Le rêve discret du RC Lens et du Stade de Reims de voir l’OL relégué administrativement en Ligue 2 semble s’éloigner sérieusement. La situation du club rhodanien, scrutée de près par la DNCG, est en passe de se stabiliser.
Avec le départ de John Textor, c’est une nouvelle ère qui s’ouvre à l’Olympique Lyonnais. Michele Kang, devenue présidente du club, entend redresser la barre avec une gouvernance plus rigoureuse. Un plan de redressement économique est en marche : réduction drastique de la masse salariale, restructuration interne et injection massive de fonds.

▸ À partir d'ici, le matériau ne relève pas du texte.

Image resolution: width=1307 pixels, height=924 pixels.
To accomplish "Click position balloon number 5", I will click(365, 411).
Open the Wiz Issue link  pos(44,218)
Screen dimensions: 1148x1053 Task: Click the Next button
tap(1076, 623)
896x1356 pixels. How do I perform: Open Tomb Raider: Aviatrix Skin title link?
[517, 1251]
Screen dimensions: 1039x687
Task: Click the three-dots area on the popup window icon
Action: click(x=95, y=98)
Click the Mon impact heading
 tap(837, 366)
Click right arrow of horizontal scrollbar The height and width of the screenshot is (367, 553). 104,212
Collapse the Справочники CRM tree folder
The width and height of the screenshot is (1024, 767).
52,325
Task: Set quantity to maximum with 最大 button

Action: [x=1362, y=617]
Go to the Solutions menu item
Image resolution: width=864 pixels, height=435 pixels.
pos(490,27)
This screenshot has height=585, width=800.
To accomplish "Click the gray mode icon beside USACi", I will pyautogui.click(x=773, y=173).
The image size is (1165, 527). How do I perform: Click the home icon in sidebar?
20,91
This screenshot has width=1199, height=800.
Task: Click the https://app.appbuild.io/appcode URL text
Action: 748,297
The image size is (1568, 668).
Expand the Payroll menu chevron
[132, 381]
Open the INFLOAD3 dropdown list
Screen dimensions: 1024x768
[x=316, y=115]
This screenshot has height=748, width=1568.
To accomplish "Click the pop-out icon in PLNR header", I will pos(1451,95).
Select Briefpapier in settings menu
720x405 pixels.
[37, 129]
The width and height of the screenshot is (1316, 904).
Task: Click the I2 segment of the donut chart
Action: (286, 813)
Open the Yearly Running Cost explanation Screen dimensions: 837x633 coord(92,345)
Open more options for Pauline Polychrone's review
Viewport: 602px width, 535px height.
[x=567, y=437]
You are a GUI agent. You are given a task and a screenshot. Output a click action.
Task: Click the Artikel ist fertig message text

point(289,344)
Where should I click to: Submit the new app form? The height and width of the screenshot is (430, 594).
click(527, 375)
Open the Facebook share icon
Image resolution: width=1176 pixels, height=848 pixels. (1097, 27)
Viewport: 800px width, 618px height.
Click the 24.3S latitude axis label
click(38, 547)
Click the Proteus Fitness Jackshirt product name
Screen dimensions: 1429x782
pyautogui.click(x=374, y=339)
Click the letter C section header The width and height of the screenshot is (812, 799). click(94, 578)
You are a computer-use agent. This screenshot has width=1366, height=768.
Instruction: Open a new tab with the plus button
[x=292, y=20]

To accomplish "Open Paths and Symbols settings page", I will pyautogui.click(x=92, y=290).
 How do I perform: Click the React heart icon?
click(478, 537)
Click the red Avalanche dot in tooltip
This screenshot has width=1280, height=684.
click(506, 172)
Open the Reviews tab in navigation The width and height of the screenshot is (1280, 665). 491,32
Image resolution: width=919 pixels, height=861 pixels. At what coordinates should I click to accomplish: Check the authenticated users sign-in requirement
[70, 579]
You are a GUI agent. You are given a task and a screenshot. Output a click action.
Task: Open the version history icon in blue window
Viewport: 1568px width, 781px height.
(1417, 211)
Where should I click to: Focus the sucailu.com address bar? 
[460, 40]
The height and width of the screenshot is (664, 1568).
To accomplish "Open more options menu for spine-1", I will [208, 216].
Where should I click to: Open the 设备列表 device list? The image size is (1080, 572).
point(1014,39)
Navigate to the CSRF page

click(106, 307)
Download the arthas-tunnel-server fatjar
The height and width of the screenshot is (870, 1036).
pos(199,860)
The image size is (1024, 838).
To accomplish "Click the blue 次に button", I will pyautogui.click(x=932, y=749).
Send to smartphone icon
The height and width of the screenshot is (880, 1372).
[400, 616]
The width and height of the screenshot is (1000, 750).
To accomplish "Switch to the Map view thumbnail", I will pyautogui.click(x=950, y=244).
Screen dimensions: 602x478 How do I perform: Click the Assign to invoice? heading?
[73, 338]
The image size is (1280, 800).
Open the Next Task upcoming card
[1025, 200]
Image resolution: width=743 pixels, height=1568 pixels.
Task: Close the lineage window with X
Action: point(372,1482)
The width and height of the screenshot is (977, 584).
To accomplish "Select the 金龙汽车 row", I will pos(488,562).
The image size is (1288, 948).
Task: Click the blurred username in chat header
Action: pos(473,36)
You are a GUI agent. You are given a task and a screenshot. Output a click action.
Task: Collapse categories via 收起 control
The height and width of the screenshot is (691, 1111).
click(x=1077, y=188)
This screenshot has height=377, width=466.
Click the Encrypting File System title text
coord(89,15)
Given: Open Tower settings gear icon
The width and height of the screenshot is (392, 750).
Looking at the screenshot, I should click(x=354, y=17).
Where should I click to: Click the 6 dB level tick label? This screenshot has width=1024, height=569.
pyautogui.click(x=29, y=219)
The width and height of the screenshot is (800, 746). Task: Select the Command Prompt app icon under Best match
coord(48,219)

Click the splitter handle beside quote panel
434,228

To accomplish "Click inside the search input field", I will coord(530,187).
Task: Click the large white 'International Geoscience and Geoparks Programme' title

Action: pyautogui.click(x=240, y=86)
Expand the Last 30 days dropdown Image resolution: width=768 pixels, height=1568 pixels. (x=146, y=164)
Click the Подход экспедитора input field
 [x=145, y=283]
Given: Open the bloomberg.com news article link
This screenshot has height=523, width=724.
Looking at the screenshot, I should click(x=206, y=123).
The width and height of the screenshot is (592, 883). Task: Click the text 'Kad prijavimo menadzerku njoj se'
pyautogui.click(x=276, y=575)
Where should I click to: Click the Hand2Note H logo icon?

Selon les dernières informations, Kang s’apprête à investir plusieurs dizaines de millions d’euros, ce qui diluera encore davantage l’influence de Textor au sein d’Eagle Football. Jusqu’ici, elle détenait 5,5 % des parts, et pourrait grimper à 12,5 % en convertissant ses investissements passés.
La nouvelle direction a également défini une ligne de conduite stricte : retour à une gestion plus sobre, avec une politique salariale revue à la baisse. La DNCG, très attentive à ces mesures, pourrait valider le maintien du club en Ligue 1 lors de la commission d’appel prévue dans les prochains jours.
Mais cette cure d’austérité a un prix : le personnel a déjà subi un plan social touchant une centaine d’employés, et sportivement, l’OL ne pourra plus rivaliser avec les plus gros salaires de Ligue 1.
Pour le RC Lens, qui espérait peut-être profiter d’une relégation lyonnaise pour récupérer une place européenne, le constat est clair : il faudra désormais gagner sa place sur le terrain, et non compter sur un coup du sort administratif.